◆ **Listed entries**:
start
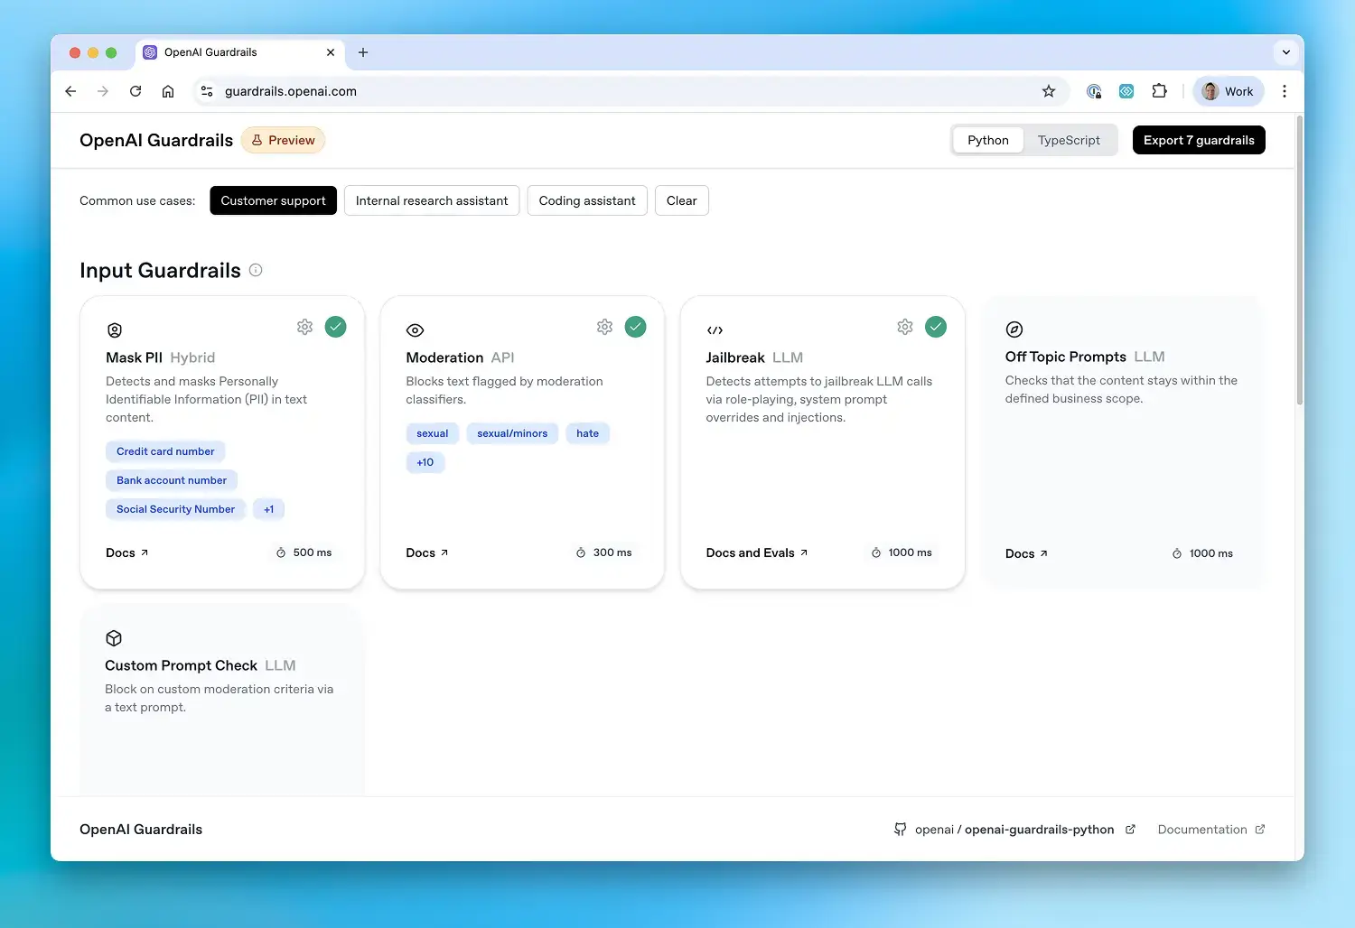Select the Coding assistant use case
Viewport: 1355px width, 928px height.
tap(586, 200)
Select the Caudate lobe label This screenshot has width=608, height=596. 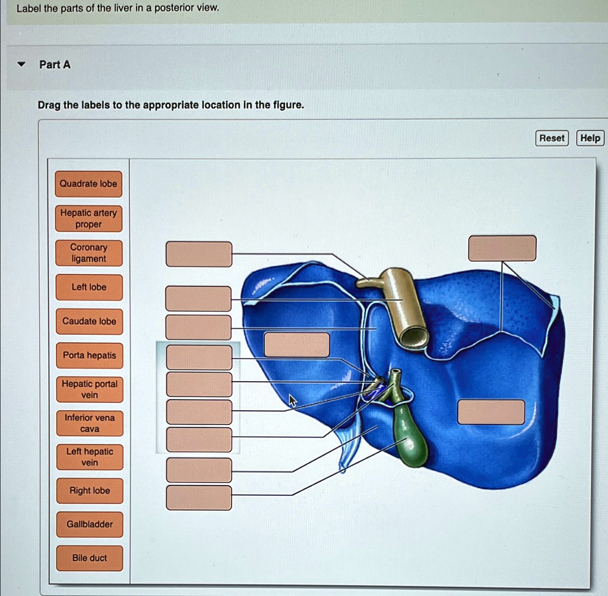click(x=89, y=321)
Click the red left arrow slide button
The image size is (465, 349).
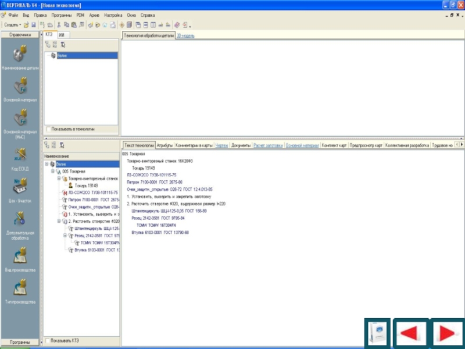pyautogui.click(x=412, y=334)
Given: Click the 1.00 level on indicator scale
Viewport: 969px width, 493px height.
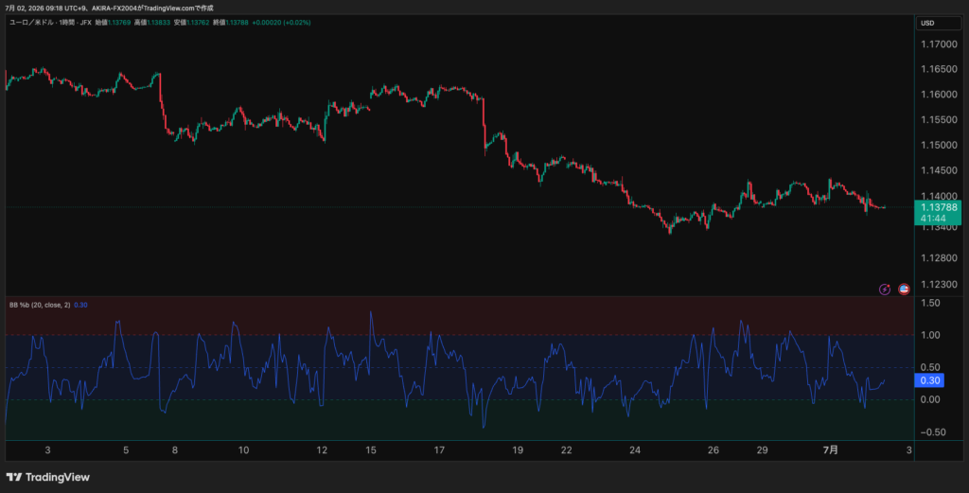Looking at the screenshot, I should click(x=930, y=336).
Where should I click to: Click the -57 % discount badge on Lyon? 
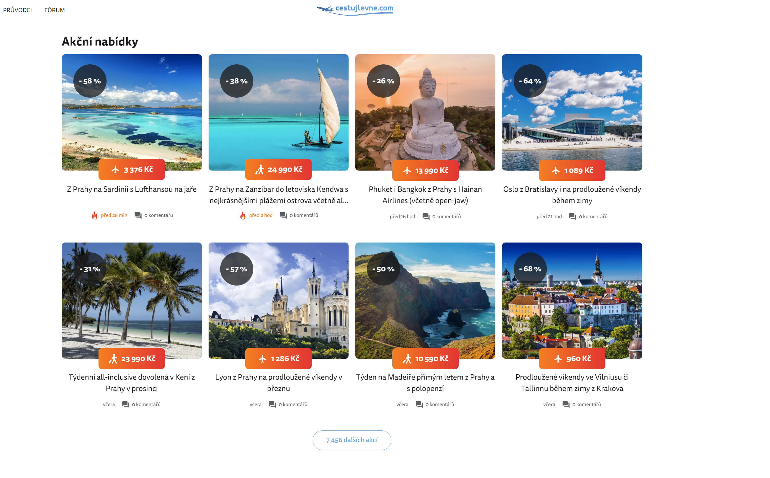click(x=236, y=269)
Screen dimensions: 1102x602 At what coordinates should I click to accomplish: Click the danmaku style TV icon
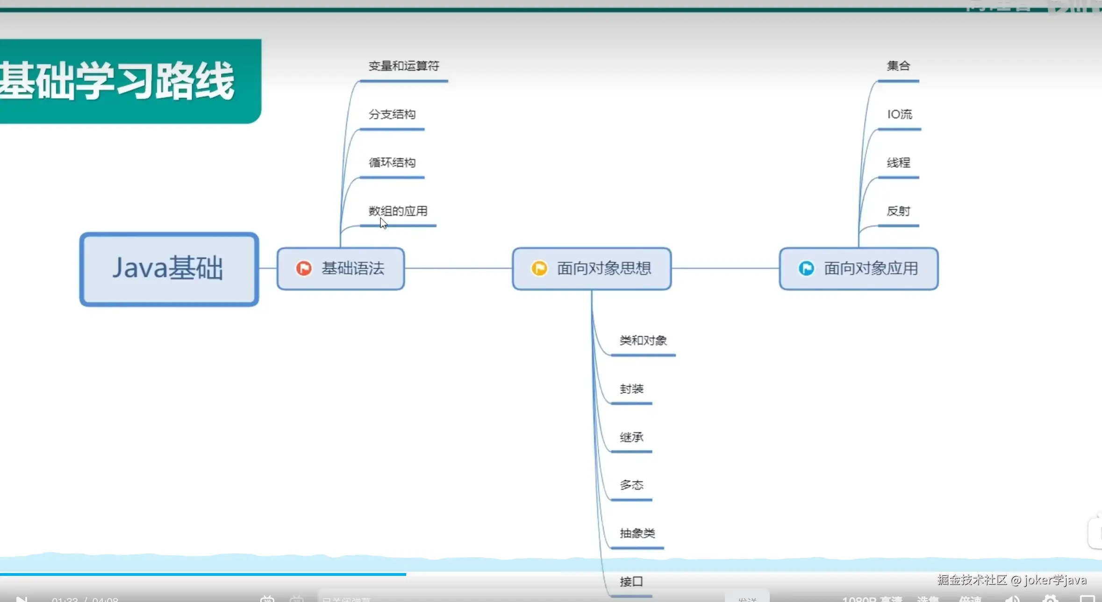[297, 599]
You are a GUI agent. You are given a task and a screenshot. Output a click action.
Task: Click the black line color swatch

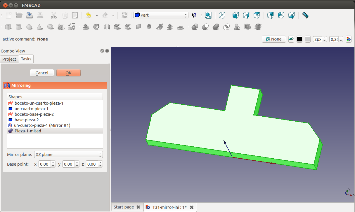[299, 39]
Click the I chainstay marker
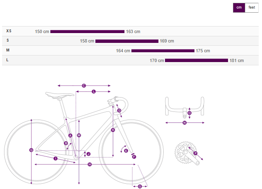 click(x=55, y=158)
end
◆ **Prompt**: Transcribe the records word for word, starting at the line that contains "You are a GUI" and ending at the last line of the records. Leave the pictures out of your copy.

◆ **Task result**:
You are a GUI agent. You are given a task and a screenshot. Output a click action.
Task: Click the black line color swatch

[299, 39]
Click the I chainstay marker
 click(x=55, y=158)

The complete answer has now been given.